Sometimes it's hard to sit down and play, so we do it in real life too. "Why do you think that man just jumped into the lake with his clothes on, Damian? What do you think he's going to do?" "Oh, you want to go straight home after camp? Give me a reason. What will you do once we get there?" And, "What was your favorite part of the movie?", "Favorite thing you did in school?", and of course "Favorite part of the day?" Asking him to remember, to weigh, evaluate. To think deeper, more completely.

She also saw some still-present neurological weaknesses to address. Visual-spacial ability, upper body tone, auditory processing. Processing speed in general. Sometimes if you ask him a question, you will grow ten more gray hairs while waiting for his answer.

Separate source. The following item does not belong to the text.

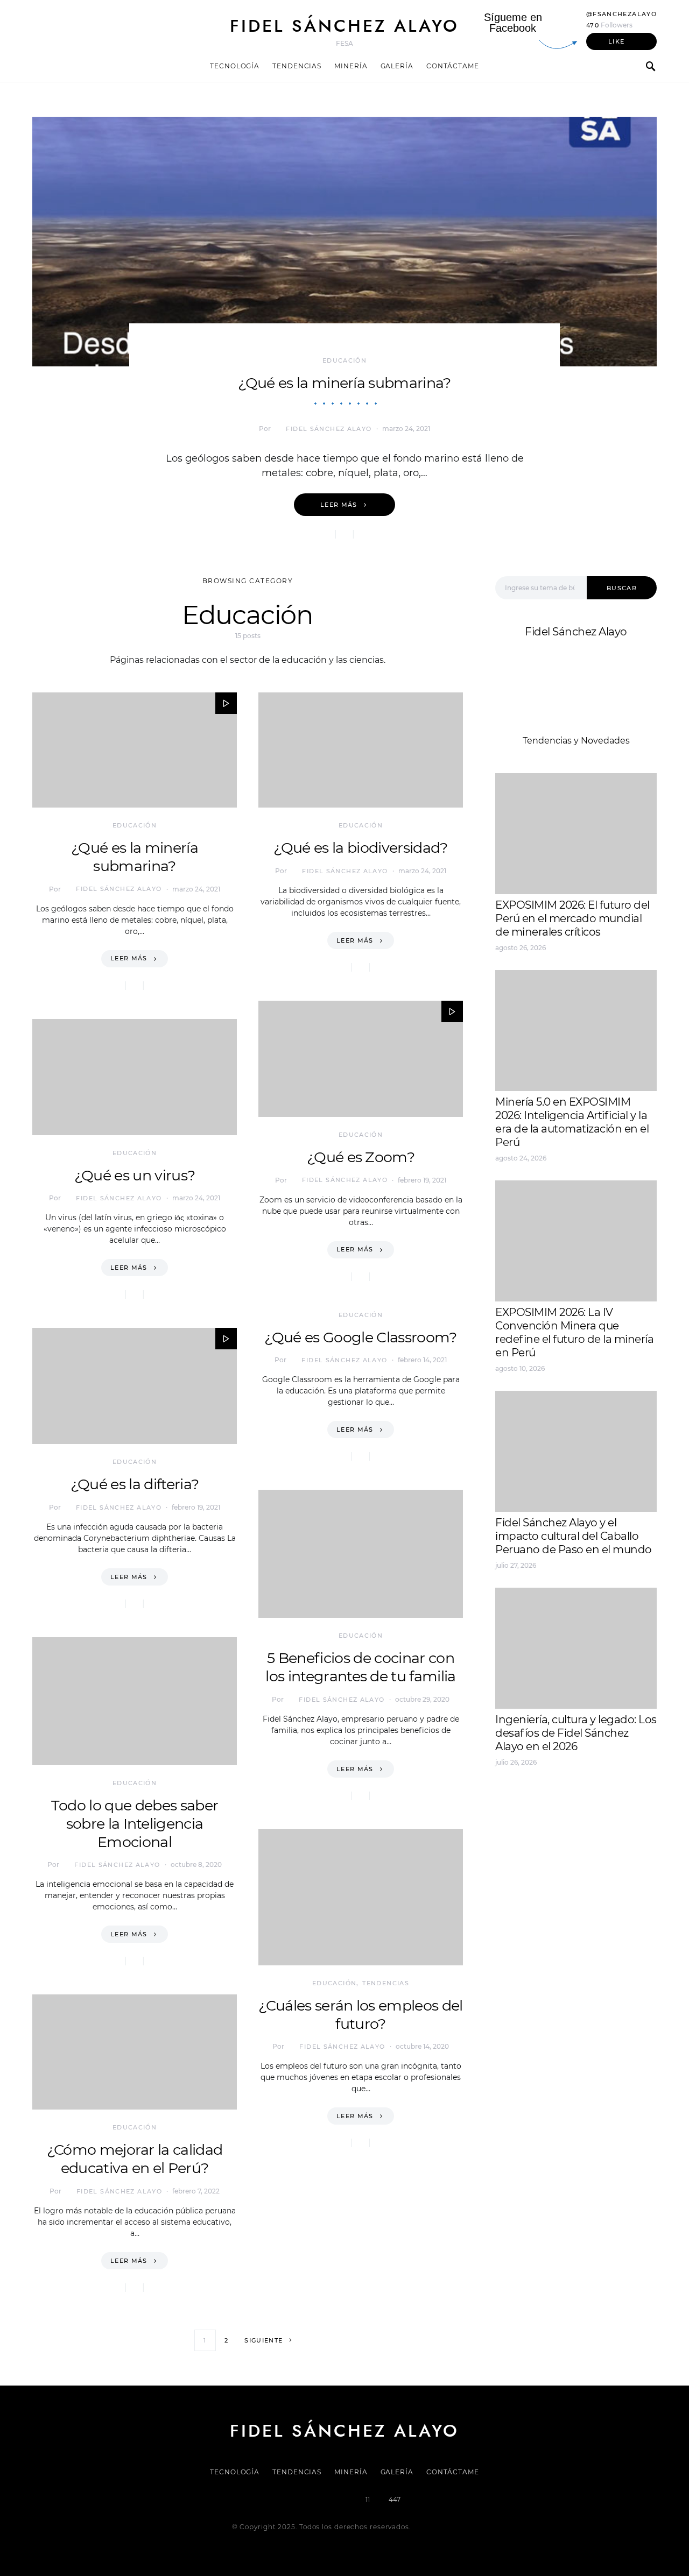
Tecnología (234, 66)
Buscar (622, 588)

Sometimes if he's telling you something, he'll stop in mid-sentence. Just pause. For long moments. And then continue. It's a kind of stuttering, not of the tongue, but of the mind.

We can do things at home to address all of these. We can also take him to specialists, get tests, seek therapies. We plan to do all of the above. Focus on sports for the upper body strength and also for timing and sharpening his visual-spacial ability (not so easy to catch a ball if you have trouble seeing it come at you). Games to focus on visual-spacial acuity (he has trouble seeing the whole board in Othello, for instance). Lots of play dates so he can learn more about how other children operate. Take him to see an audiologist to check for and possibly treat an auditory processing dysfunction. Take him for a developmental opthamology exam. Maybe a 24 hour EEG to check for a potential medically-treatable condition (ugh). Interactive Metronome later on. But mostly talk, challenge, play, interact.

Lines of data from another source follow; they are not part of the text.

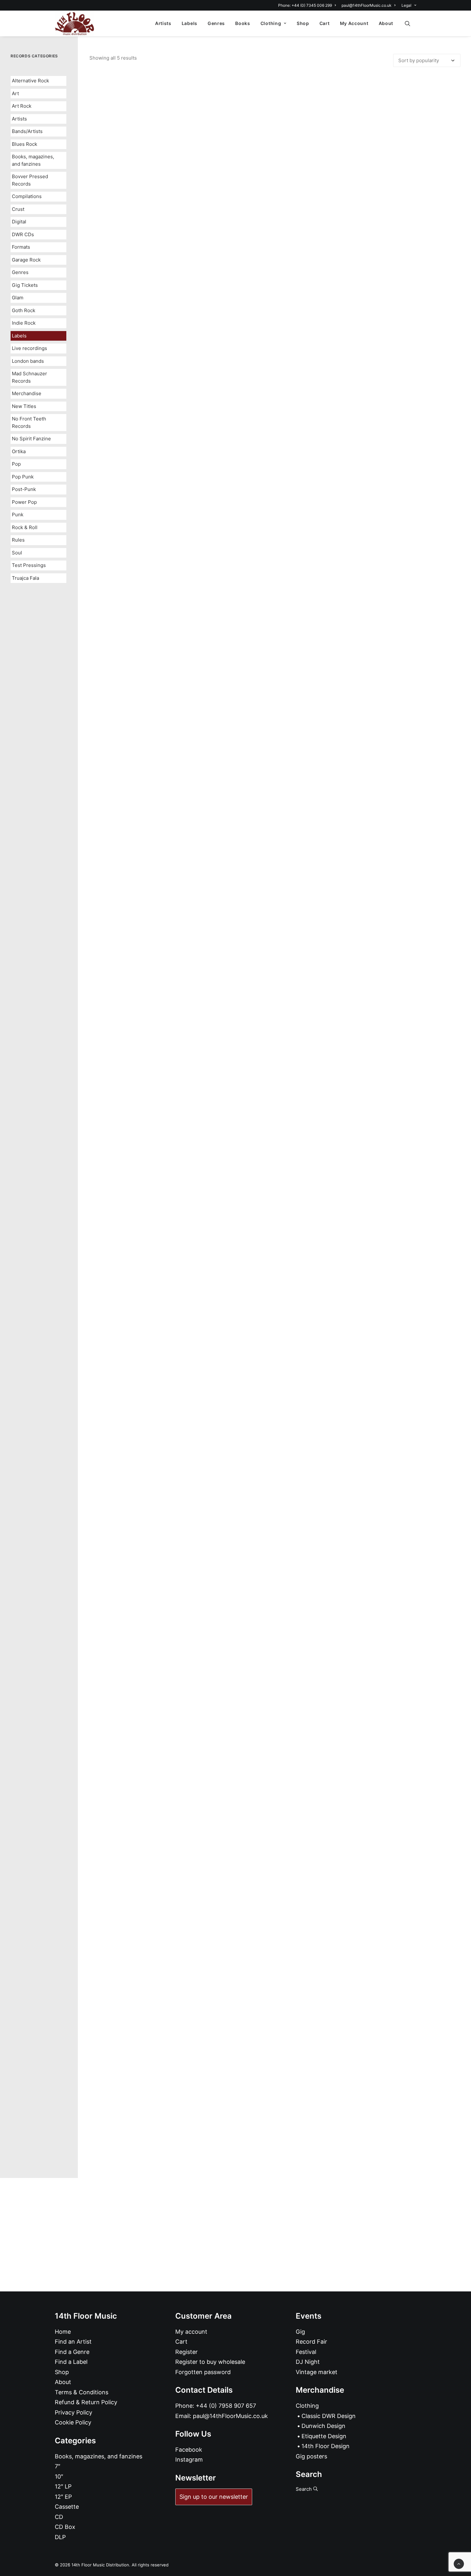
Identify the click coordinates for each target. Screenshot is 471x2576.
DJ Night (308, 2361)
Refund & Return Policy (86, 2402)
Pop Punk (23, 477)
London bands (28, 361)
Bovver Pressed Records (30, 180)
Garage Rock (26, 260)
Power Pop (24, 502)
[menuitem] (308, 5)
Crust (18, 209)
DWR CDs (23, 234)
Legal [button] (406, 5)
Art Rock (21, 106)
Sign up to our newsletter (213, 2496)
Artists (163, 23)
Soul (17, 553)
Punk (17, 514)
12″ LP (63, 2486)
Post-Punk (24, 489)
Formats (21, 247)
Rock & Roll (24, 527)
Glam (17, 298)
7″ (57, 2466)
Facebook (188, 2449)
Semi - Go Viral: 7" (275, 1727)
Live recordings (29, 348)
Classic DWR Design (329, 2416)
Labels (189, 23)
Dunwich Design (323, 2425)
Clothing (270, 23)
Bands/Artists (27, 131)
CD (59, 2517)
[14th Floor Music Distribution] (74, 23)
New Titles (24, 406)
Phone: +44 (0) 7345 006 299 (305, 5)
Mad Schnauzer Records (29, 377)
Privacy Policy (73, 2412)
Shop (303, 23)
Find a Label (71, 2361)
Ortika (19, 451)
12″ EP (63, 2496)
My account (191, 2331)
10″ (59, 2476)
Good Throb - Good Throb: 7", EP (275, 2145)
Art (15, 93)
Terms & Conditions (81, 2392)
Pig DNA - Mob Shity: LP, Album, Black (275, 1308)
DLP (60, 2537)
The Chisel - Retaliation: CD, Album (275, 889)
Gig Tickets (25, 285)
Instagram (189, 2459)
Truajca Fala (25, 578)
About (386, 23)
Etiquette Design (324, 2436)
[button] (410, 23)
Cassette (67, 2506)
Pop (16, 464)
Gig (300, 2331)
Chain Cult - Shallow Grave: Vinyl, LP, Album (275, 470)
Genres (216, 23)
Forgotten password (203, 2372)
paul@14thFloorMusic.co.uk (367, 5)
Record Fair (311, 2341)
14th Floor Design (326, 2446)
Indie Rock (24, 323)
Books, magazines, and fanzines (33, 160)
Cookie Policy (73, 2422)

We're seeing progress already; his thinking is becoming more fluid, though this is not yet fully integrated in his brain, and if we pull back for a few days, he loses his newfound ability. If we slip, he slips. But a few months ago he was having tantrums daily, complete with yelling, screaming, throwing things, and an inability to downshift to normal anger. Since we got back from Serena's and began working on this new level, his outbursts have decreased dramatically. He needs this. He feels less out of control with this. This is good.

It's hard, though. When school's in session, there's so little time. School's out now; he's in camp just for the mornings and just for July. In a way, we're back where we started five years ago. Dan's on a job all summer. Now I have one too. Yes, I will continue my writing career too, but my main task this summer is working with Damian, helping him develop.

It feels strange to be plunging back in so intensively. After five years, haven't we done enough already?

No. Not yet.

Last month, Serena Wieder said to us, "He's clearly come a very long way and you should be proud." But she also said, "He has a lot of potential and could go much farther."

We can't turn our backs on that. We won't.